Postcards from the University of North Carolina

Geology 184 trip, March 1998

Page one: Owens Valley

Sunrise on the first day, from the White Mountain Research Station.

 

At the first outcrop: "Knopf's Knob", a Tertiary dike that has partially melted its host granite. Here we're looking toward the White Mountains and the Bishop Tuff (low pink outcrops). (Photo by William Hoyt)

Interlayered tephra and lacustrine sediments outside Long Valley caldera.

 

 

Lunch on the first day, looking down into Owens River gorge at a thick section of densely welded Bishop Tuff with columnar joints. The gorge is about 300 feet deep here and is a favorite rock climbing area.

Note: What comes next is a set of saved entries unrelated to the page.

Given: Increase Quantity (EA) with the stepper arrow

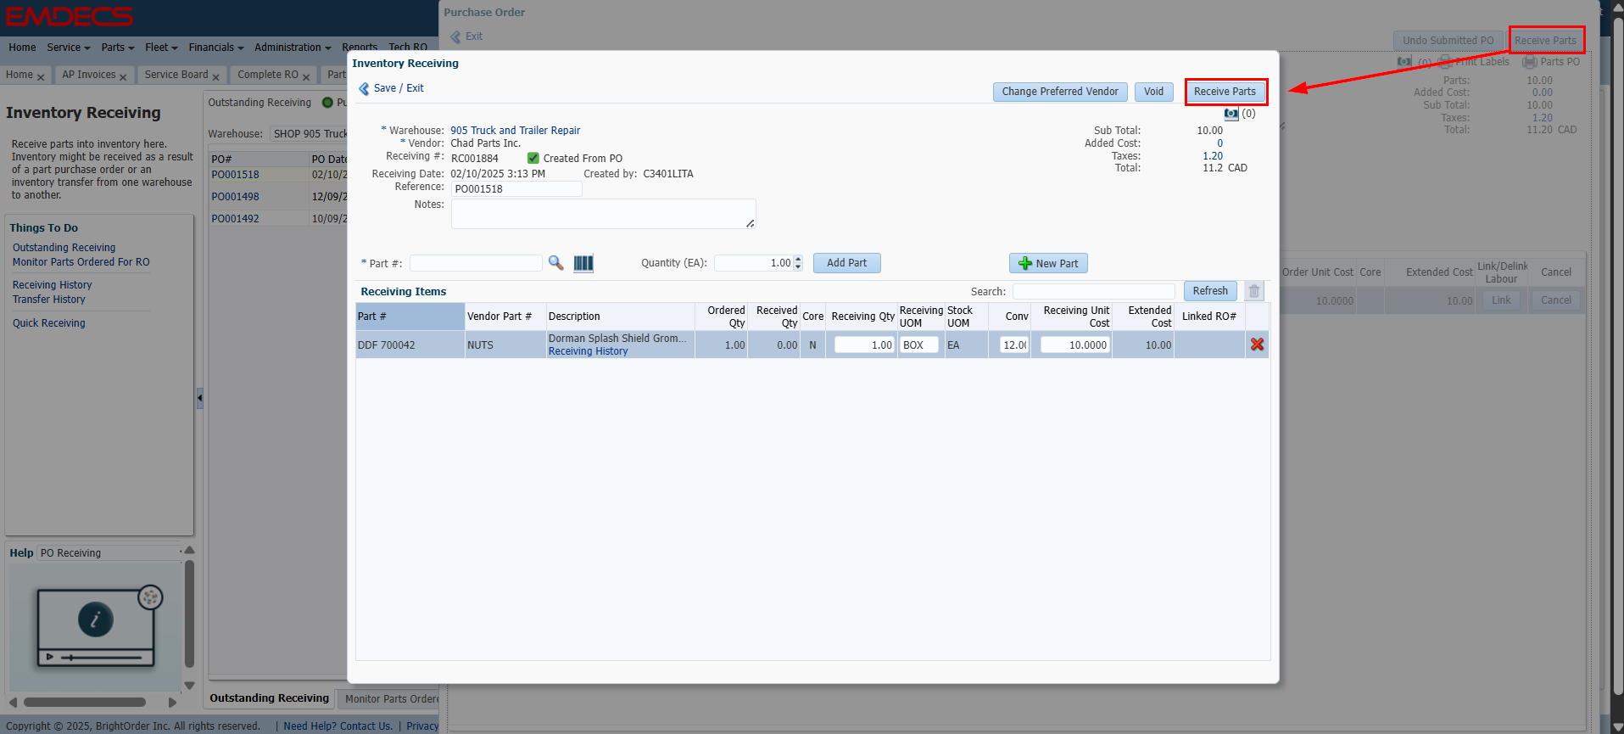Looking at the screenshot, I should pos(798,260).
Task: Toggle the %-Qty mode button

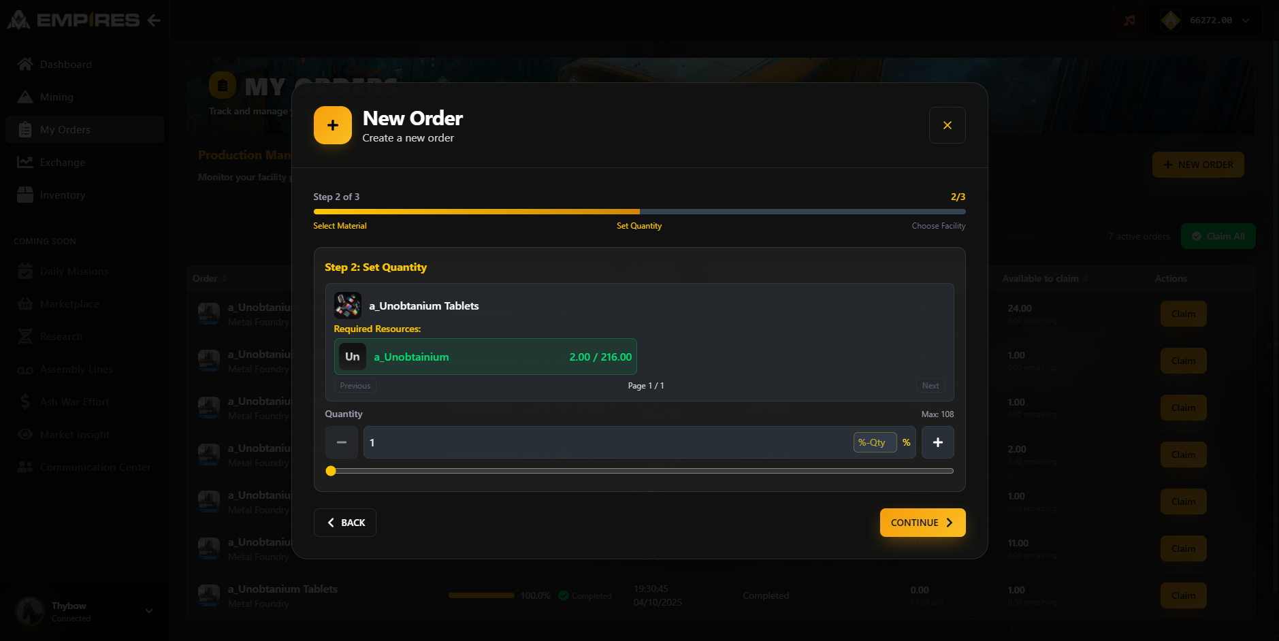Action: click(x=874, y=442)
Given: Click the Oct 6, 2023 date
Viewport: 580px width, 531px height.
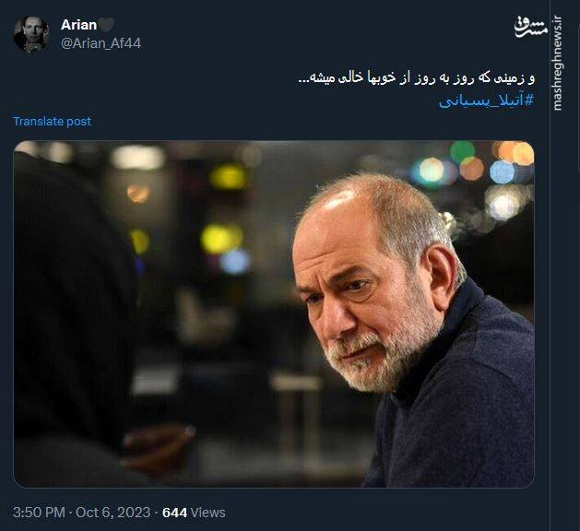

Another lunch spot, this one on a large boulder of Mt. Whitney granite. Mt. Whitney is the distant peak in the left background.

Environmental change: ruins of the old Bartlett chemical plant along the shores of Owens Lake. Owens Lake was a large blue saline lake until about 1915, when Los Angeles began taking water from the eastern Sierra. The lake dried up and became a playa from which salts have been extracted over the years. The day we drove to Death Valley, high winds were lofting tons of nasty saline dust from the playa.

The tufa towers at Mono Lake, another saline lake that is shrinking owing to water withdrawal.

Brake trouble gave us an extra day in Bishop, which some of us used for aerial tours of the area. This is Deep Springs playa, normally dry but full of water this El Niño year.

An aerial view of the famous Poleta Folds area, which is used for geologic mapping by dozens of colleges and universities. The blue and white band is the Upper Poleta Formation, an excellent marker unit.